The escrow payment will not necessarily decrease after the cost of your insurance policy goes down. Even if the price of the insurance premium you bought goes down, your total mortgage monthly payments can still increase independently and offset the difference. Despite this, make sure to notify your mortgage lender about the change.
You don’t have to pay your homeowners insurance through the escrow account. However, if you are taking out a loan for a home, many lenders will require you to set up an escrow account and make all the necessary monthly payments through it.
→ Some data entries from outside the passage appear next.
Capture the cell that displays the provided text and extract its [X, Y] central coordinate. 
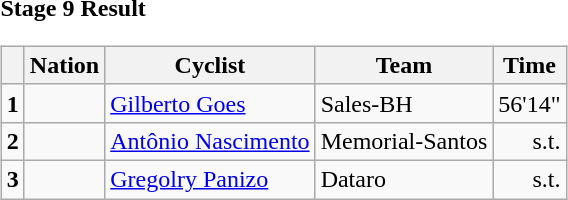
Gilberto Goes [210, 103]
Sales-BH [404, 103]
1 [12, 103]
Memorial-Santos [404, 141]
2 [12, 141]
Antônio Nascimento [210, 141]
Cyclist [210, 65]
Dataro [404, 179]
Time [530, 65]
Nation [64, 65]
Team [404, 65]
Gregolry Panizo [210, 179]
56'14" [530, 103]
3 [12, 179]
Search for the cell housing the specified text and yield its [X, Y] center coordinate. 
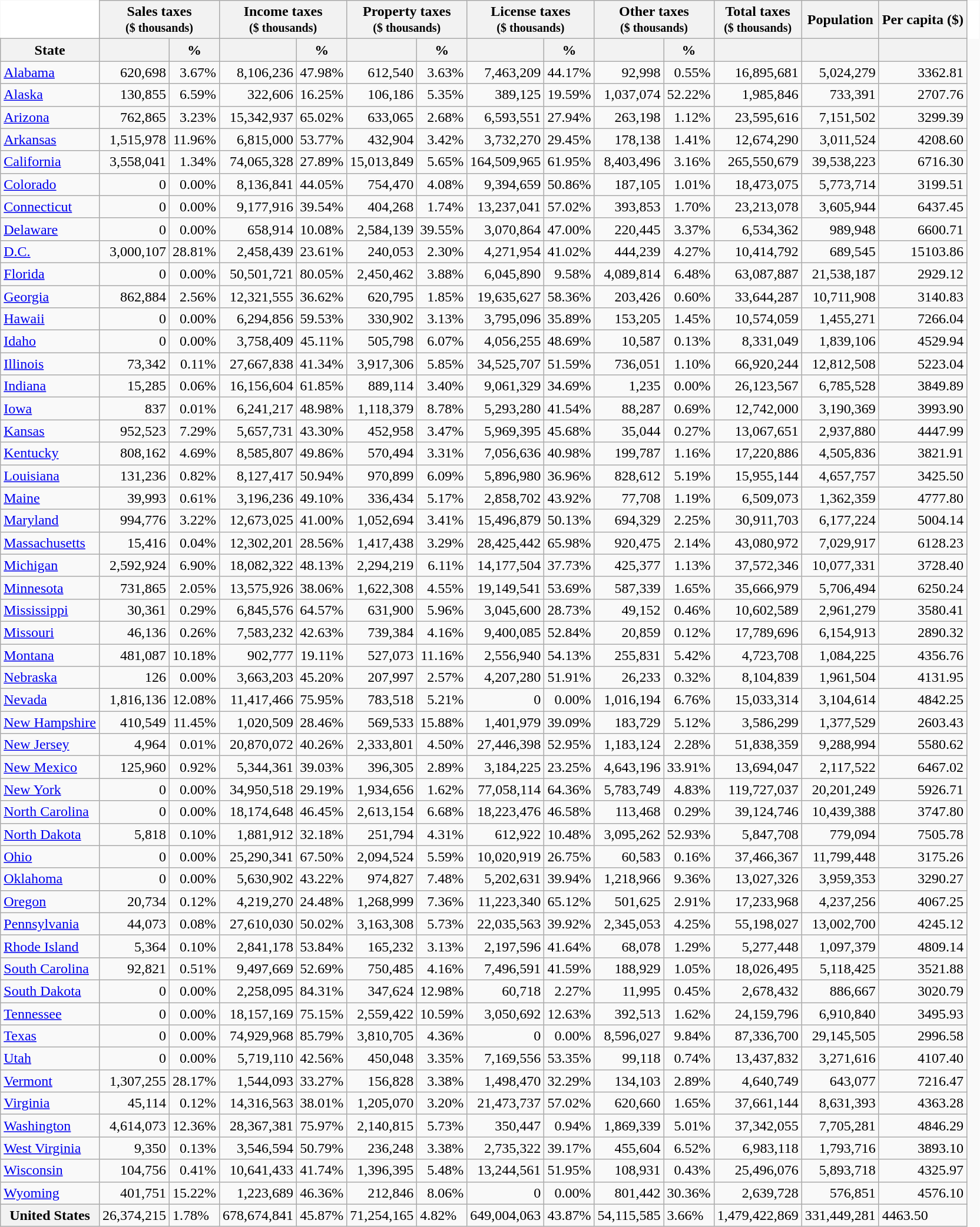
2,117,522 [840, 767]
2,556,940 [505, 655]
Rhode Island [50, 946]
576,851 [840, 1193]
80.05% [322, 274]
3.22% [194, 521]
4,237,256 [840, 902]
347,624 [382, 991]
5,818 [134, 835]
Oklahoma [50, 879]
4.83% [689, 790]
6,785,528 [840, 386]
74,929,968 [258, 1037]
1,307,255 [134, 1081]
South Dakota [50, 991]
11,995 [629, 991]
West Virginia [50, 1148]
10,602,589 [757, 610]
212,846 [382, 1193]
6,177,224 [840, 521]
5.48% [442, 1171]
678,674,841 [258, 1216]
4842.25 [922, 700]
77,708 [629, 498]
689,545 [840, 251]
612,540 [382, 72]
29.19% [322, 790]
1,622,308 [382, 588]
26,123,567 [757, 386]
11.16% [442, 655]
77,058,114 [505, 790]
10.08% [322, 229]
6467.02 [922, 767]
3.66% [689, 1216]
37,661,144 [757, 1104]
5.01% [689, 1126]
3,917,306 [382, 364]
9,497,669 [258, 969]
7,169,556 [505, 1059]
5.59% [442, 857]
2,858,702 [505, 498]
7.29% [194, 431]
131,236 [134, 476]
46.36% [322, 1193]
762,865 [134, 117]
27,667,838 [258, 364]
12,742,000 [757, 409]
State [50, 50]
5.96% [442, 610]
47.00% [569, 229]
633,065 [382, 117]
45.87% [322, 1216]
6716.30 [922, 162]
886,667 [840, 991]
2,639,728 [757, 1193]
Louisiana [50, 476]
41.59% [569, 969]
3425.50 [922, 476]
156,828 [382, 1081]
620,660 [629, 1104]
106,186 [382, 95]
2.30% [442, 251]
425,377 [629, 565]
2707.76 [922, 95]
Colorado [50, 184]
39.17% [569, 1148]
8,596,027 [629, 1037]
North Carolina [50, 812]
52.69% [322, 969]
1,793,716 [840, 1148]
27,446,398 [505, 745]
970,899 [382, 476]
612,922 [505, 835]
3,271,616 [840, 1059]
587,339 [629, 588]
3,959,353 [840, 879]
4809.14 [922, 946]
1.34% [194, 162]
11.45% [194, 723]
66,920,244 [757, 364]
43.92% [569, 498]
3993.90 [922, 409]
39.09% [569, 723]
65.12% [569, 902]
13,237,041 [505, 207]
3,605,944 [840, 207]
33.27% [322, 1081]
24,159,796 [757, 1014]
Iowa [50, 409]
5.65% [442, 162]
5,896,980 [505, 476]
0.32% [689, 678]
6,815,000 [258, 140]
30,911,703 [757, 521]
23,213,078 [757, 207]
13,067,651 [757, 431]
26.75% [569, 857]
Connecticut [50, 207]
2929.12 [922, 274]
569,533 [382, 723]
3,586,299 [757, 723]
3,810,705 [382, 1037]
3.35% [442, 1059]
50.86% [569, 184]
165,232 [382, 946]
17,789,696 [757, 633]
2603.43 [922, 723]
Pennsylvania [50, 924]
26,233 [629, 678]
Idaho [50, 342]
2,592,924 [134, 565]
8,331,049 [757, 342]
13,694,047 [757, 767]
0.94% [569, 1126]
18,174,648 [258, 812]
Washington [50, 1126]
34,950,518 [258, 790]
46.58% [569, 812]
1,097,379 [840, 946]
889,114 [382, 386]
North Dakota [50, 835]
Total taxes($ thousands) [757, 20]
12.36% [194, 1126]
4.82% [442, 1216]
450,048 [382, 1059]
2.28% [689, 745]
23.25% [569, 767]
3299.39 [922, 117]
15,416 [134, 543]
10,711,908 [840, 296]
2.25% [689, 521]
Per capita ($) [922, 20]
2.56% [194, 296]
1.10% [689, 364]
4529.94 [922, 342]
12.63% [569, 1014]
8,136,841 [258, 184]
1,037,074 [629, 95]
68,078 [629, 946]
28,425,442 [505, 543]
37,572,346 [757, 565]
1,479,422,869 [757, 1216]
45.11% [322, 342]
255,831 [629, 655]
92,998 [629, 72]
Wyoming [50, 1193]
4208.60 [922, 140]
32.29% [569, 1081]
United States [50, 1216]
7,583,232 [258, 633]
207,997 [382, 678]
5.42% [689, 655]
5.19% [689, 476]
27.94% [569, 117]
5.17% [442, 498]
6,910,840 [840, 1014]
1.01% [689, 184]
6.76% [689, 700]
0.27% [689, 431]
3,045,600 [505, 610]
4.27% [689, 251]
17,233,968 [757, 902]
License taxes($ thousands) [531, 20]
3,558,041 [134, 162]
1.45% [689, 319]
1,052,694 [382, 521]
5.12% [689, 723]
51,838,359 [757, 745]
5,364 [134, 946]
10,574,059 [757, 319]
1,218,966 [629, 879]
48.13% [322, 565]
7,463,209 [505, 72]
0.41% [194, 1171]
404,268 [382, 207]
350,447 [505, 1126]
Delaware [50, 229]
14,316,563 [258, 1104]
3,000,107 [134, 251]
14,177,504 [505, 565]
4245.12 [922, 924]
41.54% [569, 409]
61.85% [322, 386]
44.17% [569, 72]
7505.78 [922, 835]
49.86% [322, 453]
5.85% [442, 364]
7266.04 [922, 319]
12.08% [194, 700]
73,342 [134, 364]
20,734 [134, 902]
50.94% [322, 476]
20,201,249 [840, 790]
3290.27 [922, 879]
50,501,721 [258, 274]
4.50% [442, 745]
58.36% [569, 296]
3.20% [442, 1104]
0.51% [194, 969]
265,550,679 [757, 162]
4,643,196 [629, 767]
6,593,551 [505, 117]
5004.14 [922, 521]
27,610,030 [258, 924]
570,494 [382, 453]
1.12% [689, 117]
3.63% [442, 72]
Massachusetts [50, 543]
11,799,448 [840, 857]
1.05% [689, 969]
Property taxes($ thousands) [407, 20]
92,821 [134, 969]
920,475 [629, 543]
0.45% [689, 991]
5,893,718 [840, 1171]
3,196,236 [258, 498]
67.50% [322, 857]
28.56% [322, 543]
15,013,849 [382, 162]
0.55% [689, 72]
2.27% [569, 991]
6,509,073 [757, 498]
74,065,328 [258, 162]
36.96% [569, 476]
10,414,792 [757, 251]
11,223,340 [505, 902]
19.11% [322, 655]
Other taxes($ thousands) [654, 20]
4447.99 [922, 431]
New York [50, 790]
1.78% [194, 1216]
41.02% [569, 251]
30,361 [134, 610]
2,140,815 [382, 1126]
2,294,219 [382, 565]
10.59% [442, 1014]
44,073 [134, 924]
8,403,496 [629, 162]
1.19% [689, 498]
19.59% [569, 95]
1,084,225 [840, 655]
60,718 [505, 991]
71,254,165 [382, 1216]
3747.80 [922, 812]
4777.80 [922, 498]
1,401,979 [505, 723]
4576.10 [922, 1193]
6,983,118 [757, 1148]
783,518 [382, 700]
54,115,585 [629, 1216]
15,955,144 [757, 476]
3,795,096 [505, 319]
24.48% [322, 902]
2.68% [442, 117]
4.31% [442, 835]
44.05% [322, 184]
12,321,555 [258, 296]
39.54% [322, 207]
64.36% [569, 790]
45,114 [134, 1104]
3,184,225 [505, 767]
6437.45 [922, 207]
3,190,369 [840, 409]
1,816,136 [134, 700]
4356.76 [922, 655]
134,103 [629, 1081]
8,585,807 [258, 453]
18,157,169 [258, 1014]
Florida [50, 274]
32.18% [322, 835]
620,795 [382, 296]
10,587 [629, 342]
6.59% [194, 95]
4,271,954 [505, 251]
5,630,902 [258, 879]
8,631,393 [840, 1104]
15103.86 [922, 251]
30.36% [689, 1193]
1,020,509 [258, 723]
Vermont [50, 1081]
Missouri [50, 633]
21,538,187 [840, 274]
39.92% [569, 924]
54.13% [569, 655]
3362.81 [922, 72]
Minnesota [50, 588]
401,751 [134, 1193]
Wisconsin [50, 1171]
3580.41 [922, 610]
15,342,937 [258, 117]
11,417,466 [258, 700]
240,053 [382, 251]
51.95% [569, 1171]
5223.04 [922, 364]
5,706,494 [840, 588]
38.06% [322, 588]
3.67% [194, 72]
3728.40 [922, 565]
7.48% [442, 879]
4846.29 [922, 1126]
3849.89 [922, 386]
501,625 [629, 902]
4,657,757 [840, 476]
6,045,890 [505, 274]
3,758,409 [258, 342]
1,544,093 [258, 1081]
19,635,627 [505, 296]
3,011,524 [840, 140]
13,575,926 [258, 588]
4,056,255 [505, 342]
10,020,919 [505, 857]
4107.40 [922, 1059]
3,732,270 [505, 140]
902,777 [258, 655]
3521.88 [922, 969]
0.46% [689, 610]
16.25% [322, 95]
28.46% [322, 723]
1,985,846 [757, 95]
6,294,856 [258, 319]
113,468 [629, 812]
43.30% [322, 431]
837 [134, 409]
0.60% [689, 296]
52.93% [689, 835]
39,124,746 [757, 812]
0.74% [689, 1059]
15,496,879 [505, 521]
Population [840, 20]
64.57% [322, 610]
4,723,708 [757, 655]
2,613,154 [382, 812]
10.18% [194, 655]
7,705,281 [840, 1126]
0.16% [689, 857]
164,509,965 [505, 162]
12,302,201 [258, 543]
39.55% [442, 229]
1,881,912 [258, 835]
125,960 [134, 767]
1,417,438 [382, 543]
1.85% [442, 296]
952,523 [134, 431]
1.70% [689, 207]
Utah [50, 1059]
5,719,110 [258, 1059]
60,583 [629, 857]
5.21% [442, 700]
29.45% [569, 140]
5,118,425 [840, 969]
392,513 [629, 1014]
33,644,287 [757, 296]
4.08% [442, 184]
199,787 [629, 453]
45.68% [569, 431]
48.69% [569, 342]
D.C. [50, 251]
2,937,880 [840, 431]
21,473,737 [505, 1104]
Georgia [50, 296]
12,812,508 [840, 364]
25,496,076 [757, 1171]
42.63% [322, 633]
3.23% [194, 117]
731,865 [134, 588]
779,094 [840, 835]
736,051 [629, 364]
10,077,331 [840, 565]
6,845,576 [258, 610]
3.41% [442, 521]
455,604 [629, 1148]
336,434 [382, 498]
18,473,075 [757, 184]
1,223,689 [258, 1193]
19,149,541 [505, 588]
6,241,217 [258, 409]
1.41% [689, 140]
0.26% [194, 633]
3.29% [442, 543]
26,374,215 [134, 1216]
389,125 [505, 95]
5,783,749 [629, 790]
3175.26 [922, 857]
6250.24 [922, 588]
6128.23 [922, 543]
9,350 [134, 1148]
Indiana [50, 386]
23,595,616 [757, 117]
41.64% [569, 946]
California [50, 162]
25,290,341 [258, 857]
0.04% [194, 543]
1.74% [442, 207]
9,061,329 [505, 386]
3,546,594 [258, 1148]
43.22% [322, 879]
989,948 [840, 229]
3,663,203 [258, 678]
862,884 [134, 296]
432,904 [382, 140]
4,964 [134, 745]
52.22% [689, 95]
65.02% [322, 117]
6.09% [442, 476]
1,396,395 [382, 1171]
9,177,916 [258, 207]
37,466,367 [757, 857]
4,089,814 [629, 274]
Ohio [50, 857]
40.98% [569, 453]
New Jersey [50, 745]
15.88% [442, 723]
994,776 [134, 521]
10.48% [569, 835]
0.92% [194, 767]
631,900 [382, 610]
5,202,631 [505, 879]
51.59% [569, 364]
3,095,262 [629, 835]
3495.93 [922, 1014]
153,205 [629, 319]
5,277,448 [757, 946]
43.87% [569, 1216]
6.11% [442, 565]
750,485 [382, 969]
2.05% [194, 588]
Tennessee [50, 1014]
Arizona [50, 117]
50.13% [569, 521]
5,969,395 [505, 431]
5926.71 [922, 790]
2,458,439 [258, 251]
1,183,124 [629, 745]
50.02% [322, 924]
3020.79 [922, 991]
7,151,502 [840, 117]
452,958 [382, 431]
75.95% [322, 700]
5,773,714 [840, 184]
1,118,379 [382, 409]
4.36% [442, 1037]
Montana [50, 655]
65.98% [569, 543]
4,219,270 [258, 902]
33.91% [689, 767]
20,859 [629, 633]
7,056,636 [505, 453]
46.45% [322, 812]
15,285 [134, 386]
126 [134, 678]
2,584,139 [382, 229]
28.73% [569, 610]
8,127,417 [258, 476]
7,029,917 [840, 543]
3,104,614 [840, 700]
Alabama [50, 72]
0.43% [689, 1171]
801,442 [629, 1193]
18,082,322 [258, 565]
Kansas [50, 431]
35,666,979 [757, 588]
4131.95 [922, 678]
13,437,832 [757, 1059]
3.31% [442, 453]
481,087 [134, 655]
6,154,913 [840, 633]
2,094,524 [382, 857]
4,505,836 [840, 453]
4,207,280 [505, 678]
739,384 [382, 633]
12,674,290 [757, 140]
2890.32 [922, 633]
1,515,978 [134, 140]
2,735,322 [505, 1148]
Sales taxes($ thousands) [159, 20]
2,678,432 [757, 991]
1.29% [689, 946]
9,400,085 [505, 633]
17,220,886 [757, 453]
1,268,999 [382, 902]
0.08% [194, 924]
Nevada [50, 700]
9.36% [689, 879]
527,073 [382, 655]
16,156,604 [258, 386]
2,345,053 [629, 924]
Illinois [50, 364]
3.42% [442, 140]
Oregon [50, 902]
0.61% [194, 498]
3,163,308 [382, 924]
1,377,529 [840, 723]
1,455,271 [840, 319]
75.15% [322, 1014]
Virginia [50, 1104]
6.90% [194, 565]
410,549 [134, 723]
6.68% [442, 812]
3.88% [442, 274]
108,931 [629, 1171]
37.73% [569, 565]
8.78% [442, 409]
12.98% [442, 991]
Texas [50, 1037]
34,525,707 [505, 364]
330,902 [382, 319]
251,794 [382, 835]
Mississippi [50, 610]
Michigan [50, 565]
396,305 [382, 767]
5,657,731 [258, 431]
4363.28 [922, 1104]
1,934,656 [382, 790]
12,673,025 [258, 521]
Maine [50, 498]
41.34% [322, 364]
8,106,236 [258, 72]
187,105 [629, 184]
1,498,470 [505, 1081]
Maryland [50, 521]
15,033,314 [757, 700]
13,244,561 [505, 1171]
2996.58 [922, 1037]
13,002,700 [840, 924]
48.98% [322, 409]
10,641,433 [258, 1171]
53.77% [322, 140]
5580.62 [922, 745]
6.07% [442, 342]
2,450,462 [382, 274]
1,869,339 [629, 1126]
20,870,072 [258, 745]
28,367,381 [258, 1126]
3199.51 [922, 184]
South Carolina [50, 969]
0.06% [194, 386]
6,534,362 [757, 229]
35,044 [629, 431]
49,152 [629, 610]
5,024,279 [840, 72]
1,362,359 [840, 498]
104,756 [134, 1171]
9.84% [689, 1037]
3821.91 [922, 453]
18,026,495 [757, 969]
643,077 [840, 1081]
39.03% [322, 767]
28.17% [194, 1081]
40.26% [322, 745]
0.69% [689, 409]
34.69% [569, 386]
Alaska [50, 95]
3.40% [442, 386]
46,136 [134, 633]
5.35% [442, 95]
New Hampshire [50, 723]
1,235 [629, 386]
49.10% [322, 498]
620,698 [134, 72]
1.16% [689, 453]
2.57% [442, 678]
2.14% [689, 543]
263,198 [629, 117]
3.16% [689, 162]
38.01% [322, 1104]
75.97% [322, 1126]
236,248 [382, 1148]
45.20% [322, 678]
4.69% [194, 453]
2,961,279 [840, 610]
41.74% [322, 1171]
393,853 [629, 207]
974,827 [382, 879]
754,470 [382, 184]
22,035,563 [505, 924]
11.96% [194, 140]
331,449,281 [840, 1216]
15.22% [194, 1193]
63,087,887 [757, 274]
2.91% [689, 902]
9,288,994 [840, 745]
188,929 [629, 969]
18,223,476 [505, 812]
649,004,063 [505, 1216]
5,293,280 [505, 409]
6600.71 [922, 229]
4.55% [442, 588]
3893.10 [922, 1148]
6.48% [689, 274]
51.91% [569, 678]
39,538,223 [840, 162]
88,287 [629, 409]
7,496,591 [505, 969]
183,729 [629, 723]
Nebraska [50, 678]
37,342,055 [757, 1126]
39.94% [569, 879]
4325.97 [922, 1171]
7.36% [442, 902]
2,333,801 [382, 745]
4067.25 [922, 902]
3,070,864 [505, 229]
Hawaii [50, 319]
27.89% [322, 162]
New Mexico [50, 767]
1,839,106 [840, 342]
828,612 [629, 476]
2,559,422 [382, 1014]
3,050,692 [505, 1014]
7216.47 [922, 1081]
Arkansas [50, 140]
505,798 [382, 342]
43,080,972 [757, 543]
733,391 [840, 95]
16,895,681 [757, 72]
1.13% [689, 565]
3.37% [689, 229]
2,258,095 [258, 991]
5,847,708 [757, 835]
Kentucky [50, 453]
130,855 [134, 95]
41.00% [322, 521]
53.69% [569, 588]
23.61% [322, 251]
322,606 [258, 95]
0.82% [194, 476]
1,205,070 [382, 1104]
39,993 [134, 498]
29,145,505 [840, 1037]
1,016,194 [629, 700]
9.58% [569, 274]
4463.50 [922, 1216]
28.81% [194, 251]
99,118 [629, 1059]
6.52% [689, 1148]
13,027,326 [757, 879]
50.79% [322, 1148]
5,344,361 [258, 767]
9,394,659 [505, 184]
178,138 [629, 140]
35.89% [569, 319]
47.98% [322, 72]
Income taxes($ thousands) [283, 20]
808,162 [134, 453]
119,727,037 [757, 790]
694,329 [629, 521]
2,841,178 [258, 946]
52.84% [569, 633]
55,198,027 [757, 924]
0.11% [194, 364]
53.84% [322, 946]
658,914 [258, 229]
444,239 [629, 251]
8.06% [442, 1193]
85.79% [322, 1037]
59.53% [322, 319]
4.25% [689, 924]
1,961,504 [840, 678]
2,197,596 [505, 946]
4,614,073 [134, 1126]
203,426 [629, 296]
61.95% [569, 162]
3.47% [442, 431]
84.31% [322, 991]
52.95% [569, 745]
42.56% [322, 1059]
10,439,388 [840, 812]
8,104,839 [757, 678]
4,640,749 [757, 1081]
36.62% [322, 296]
220,445 [629, 229]
53.35% [569, 1059]
3140.83 [922, 296]
87,336,700 [757, 1037]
Government-backed loans will always require an escrow account, including loaning programs approved by the Federal Housing Administration (FHA) and the United States Department of Agriculture (USDA). Conventional loans that are taken from private investors will also always require them when the buyer fails to provide a 20% down payment when finalizing the contract.
While you don’t need an escrow account to pay the home insurance fees, it does provide you with several benefits, so you should consider setting one up. The ability to pay these expenses in twelve smaller installments instead of a lump sum is very convenient, particularly if you have trouble with saving money for big expenses.
Considering that the lender pays the insurance fees automatically as soon as they are due, you will never have to worry about having late payments. You also won’t have to do any calculations, as the necessary funds will simply be deducted from the account at the appropriate time.
However, you should also be aware that paying your premiums through an escrow account will increase your monthly mortgage payments, so make sure to consult with your financial advisor before making a decision.